**DO THIS**
Count how many lines in the material below contain the word "screenshot", matching case exactly, and reply with only the number.

[Item position entries]
+-------+

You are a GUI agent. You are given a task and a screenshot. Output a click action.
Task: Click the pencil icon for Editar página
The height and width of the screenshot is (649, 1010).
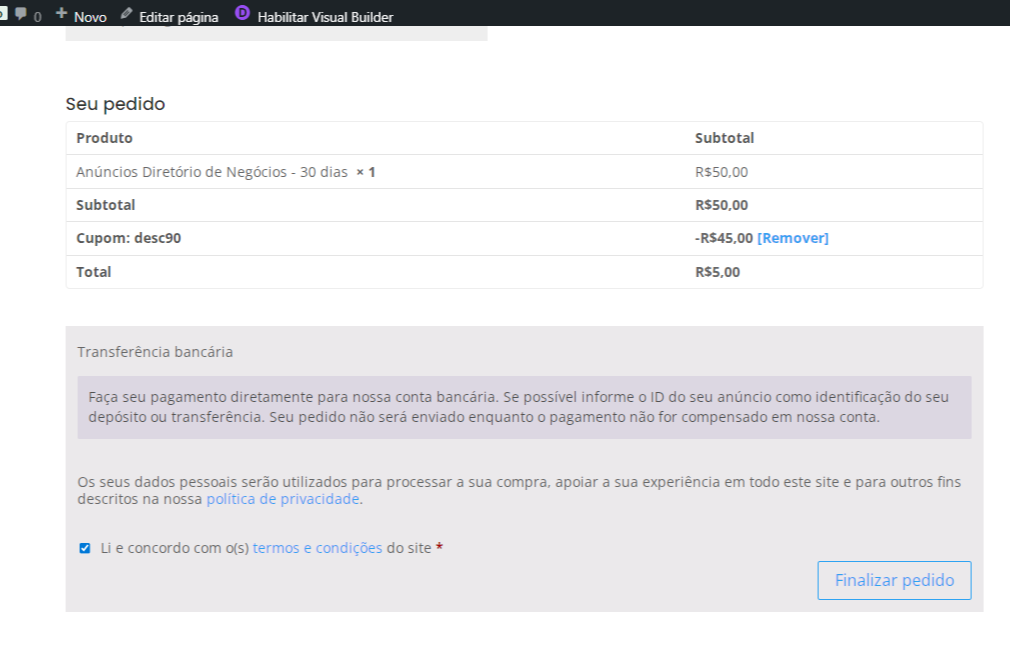(x=126, y=15)
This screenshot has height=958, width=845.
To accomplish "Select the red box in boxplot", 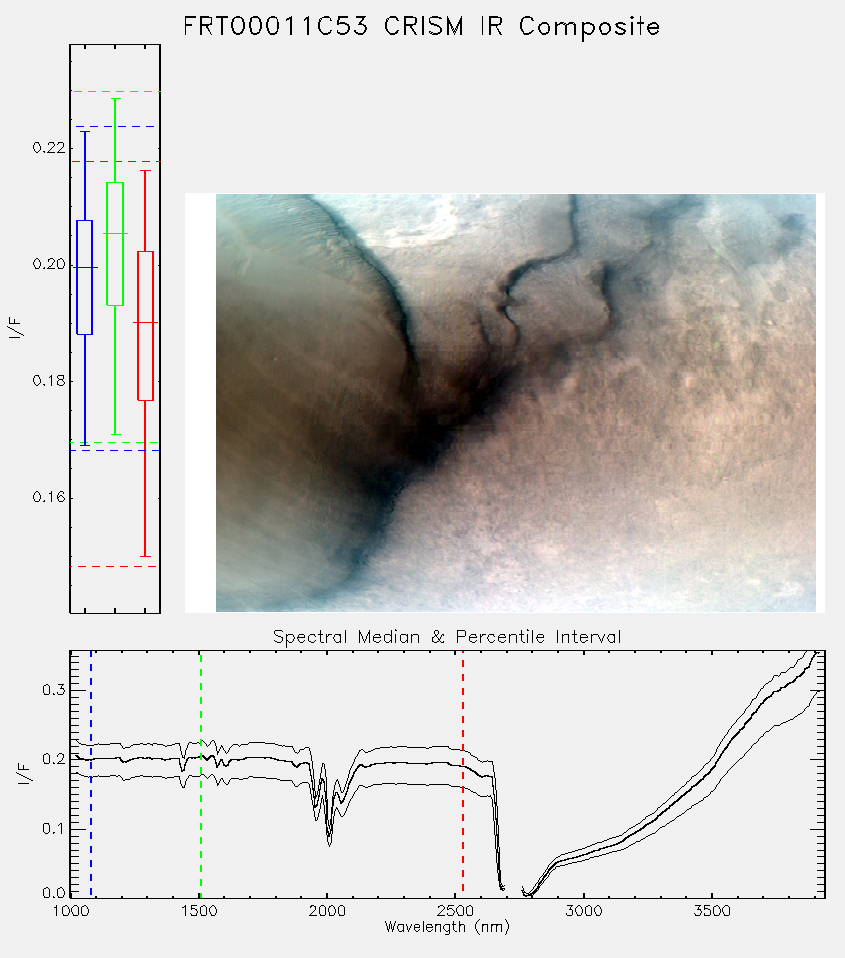I will 145,326.
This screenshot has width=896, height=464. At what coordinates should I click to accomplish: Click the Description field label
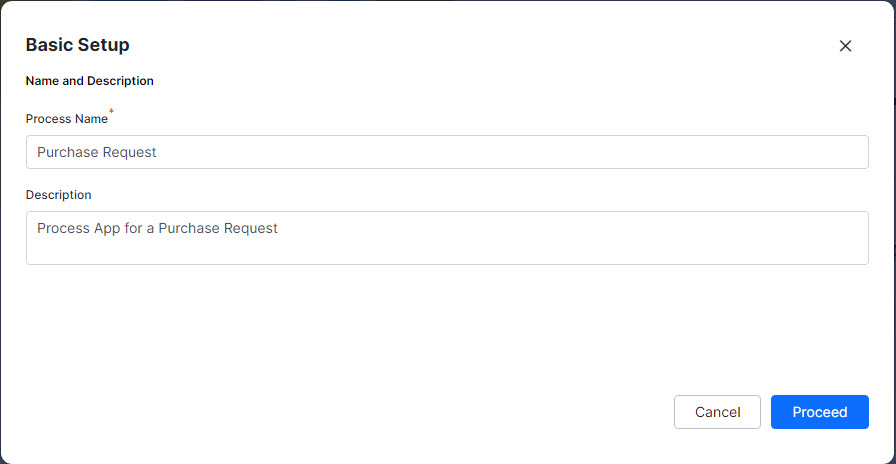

+-------+

**RESULT**
4